Já Bruno Mazzeo anunciou uma apresentação de Claudia Leitte e Victor & Leo sem que os cantores estivessem prontos para entrar em cena, o que o levou a improvisar um ridículo stand up comedy ao vivo – se bem que ouvir a versão que a cantora e a dupla fizeram de “Pais e Filhos”, da Legião Urbana, foi um troço muito pior. E os Titãs, então, que foram “homenageados” na cerimônia por uma banda de mulheres que começou a tocar sem que a vocalista escalada, Maria Gadu, estivesse no palco? Uma bagunça total!

Nem vou perder o meu tempo – e desperdiçar o seu – comentando sobre os disparates nas premiações, representadas por um troféu horroroso, que mais parecia um halter de plástico, que a produção deve ter comprado aos quilos nas “lojinhas de R$ 1,99” espalhadas por qualquer capital, mas… Olha, premiar Rodrigo Tavares, o baixista do Fresno, como “Melhor Instrumentista”, foi um escárnio tão grande que mesmo o ganhador se sentiu envergonhado com a escolha.
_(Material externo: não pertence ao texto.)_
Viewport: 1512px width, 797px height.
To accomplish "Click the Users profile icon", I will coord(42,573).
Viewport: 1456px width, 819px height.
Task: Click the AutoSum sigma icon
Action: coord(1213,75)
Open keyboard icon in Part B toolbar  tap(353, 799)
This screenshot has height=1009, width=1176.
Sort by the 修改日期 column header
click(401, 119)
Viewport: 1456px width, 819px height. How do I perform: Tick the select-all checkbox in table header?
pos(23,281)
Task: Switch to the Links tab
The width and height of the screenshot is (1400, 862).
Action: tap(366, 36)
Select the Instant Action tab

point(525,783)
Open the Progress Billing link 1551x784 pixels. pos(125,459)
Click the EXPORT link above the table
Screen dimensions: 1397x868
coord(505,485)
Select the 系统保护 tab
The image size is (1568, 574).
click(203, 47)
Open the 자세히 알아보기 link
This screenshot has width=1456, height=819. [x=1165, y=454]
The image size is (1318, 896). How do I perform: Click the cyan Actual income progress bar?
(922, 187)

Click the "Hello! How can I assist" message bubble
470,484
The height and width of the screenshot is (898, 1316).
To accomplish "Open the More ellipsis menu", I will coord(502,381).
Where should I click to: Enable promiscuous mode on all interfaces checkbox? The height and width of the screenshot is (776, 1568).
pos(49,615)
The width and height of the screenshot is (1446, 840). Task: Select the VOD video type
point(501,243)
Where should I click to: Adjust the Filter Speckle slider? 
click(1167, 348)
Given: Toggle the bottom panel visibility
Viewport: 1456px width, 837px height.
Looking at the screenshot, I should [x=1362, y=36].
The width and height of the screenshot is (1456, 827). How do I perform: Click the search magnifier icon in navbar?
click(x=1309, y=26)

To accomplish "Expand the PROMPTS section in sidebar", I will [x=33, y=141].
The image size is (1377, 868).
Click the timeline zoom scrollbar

Foi o mesmo que dar o prêmio de “Melhor Carnívoro” a uma capivara… E ver um manifesto clássico como “I Love Rock and Roll”, da Joan Jett, ser massacrado pelos caras do Cine junto com uma tal de Lu Alone. Deu vontade de sair por aí recolhendo todas as giletes do meu bairro, tão preocupado fiquei com um possível surto de suicídios coletivos.

A verdade é que há tempos tais premiações se transformaram em um balaio de gente que só faz “tipinho” em frente às câmeras – embora alguns também façam o mesmo na vida real, o que é ainda mais ridículo. É o tipo de coisa que só encontra eco em cérebros desmiolados, que ainda se impressionam com o “mesmo de sempre”, que passam grande parte de suas medíocres vidas a sentar suas bundas gordas e flácidas na frente da TV ou do computador e receber doses maciças de imbecilidade.

Ainda bem que você não é assim, né? Não é? Hein?

Texto de Regis Tadeu

Regis Tadeu é editor das revistas Cover Guitarra, Cover Baixo e Batera, diretor de redação da Editora Aloha, crítico musical/jurado do Programa Raul Gil e apresenta/produz na Rádio USP (93,7) o programa Rock Brazuca.

3 comentários:

Anônimo disse...

Gosto das opiniões desse cara. infelizmente só é ouvido em escrotos programas televisivos - e não levado à sério - como: " Raul Gil " e " Luciana gimenes "

Diego Moraes

João Rodriguez disse...

Realmente mano...é vergonhoso mano...tanta banda nova boa e ISSO que se chama de banda ganhando prêmios.

http://guarinistp.wordpress.com/ <<--Da uma olhada depois

Abraço

Ericson disse...

Que resenha do C......!!! Parabéns Régis.